MULTINATIONAL'S HAND AUSTRALIA'S HAND
Trans-Pacific Partnership trade deal amounts to a sell off to multinationals.
Médecins Sans Frontières says a soon-to-be-sealed trade deal will push up local medicine costs and place life-saving ones out of reach for millions of patients in developing countries.
Leaked chapters showed it granted pharmaceutical companies extended patents, allowing them to charge higher prices.
The trade pact, which involves 12 countries covering 40 per cent of the world's economy. It has also come under fire for containing a clause that allows multinationals to sue governments if new laws harm their profits.
The Investment chapter, leaked in March showed some public health carve-outs, specifically the Pharmaceutical Benefits Scheme, Medicare Benefits Scheme, Therapeutic Goods Administration and the Office of the Gene Technology Regulator. These exemptions are "seriously flawed".
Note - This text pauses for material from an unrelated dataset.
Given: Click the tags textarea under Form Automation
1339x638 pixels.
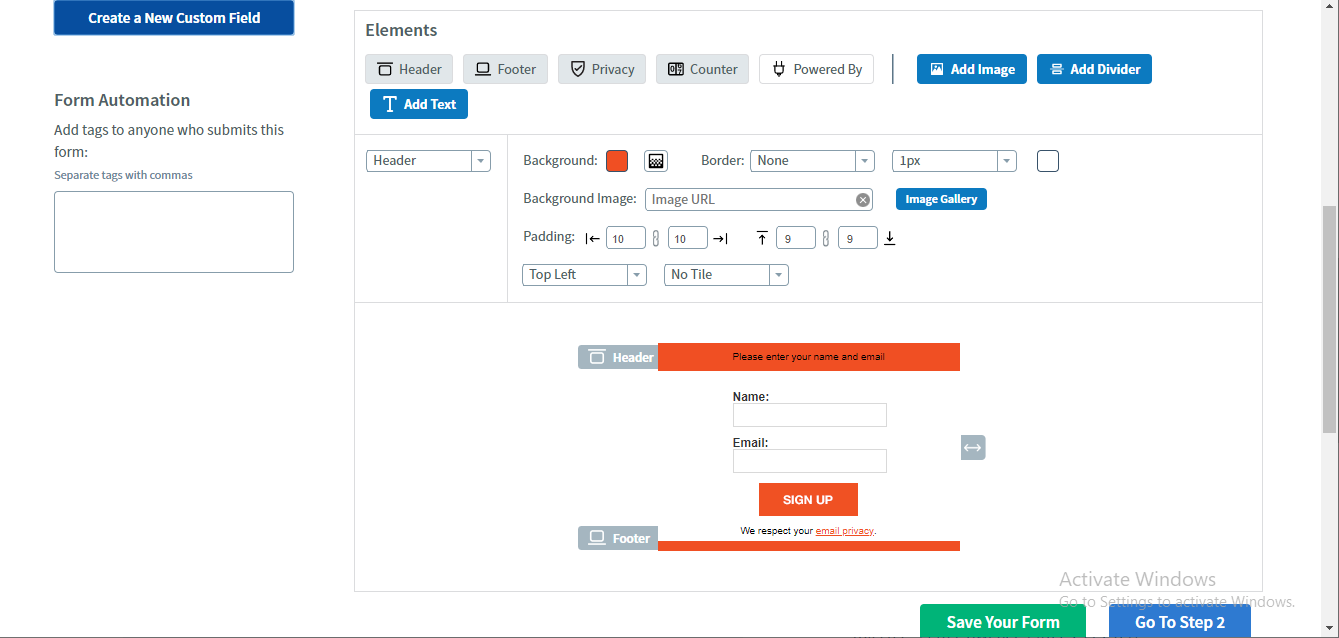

They will not protect countries like Australia, let alone Vietnam, Malaysia or Peru, from the threat of pharmaceutical companies exercising legal threats or action to enforce monopolies they are afforded in the TPP.
The Australian Fair Trade and Investment Network (AFTINET) said the carve-outs showed the government's assurances about general safeguards embedded in the TPP are rubbish.
The fact they've named those specific institutions means that the general safeguards are not effective. If they have to name those institutions, how about the other ones such as in food regulation, environmental protections?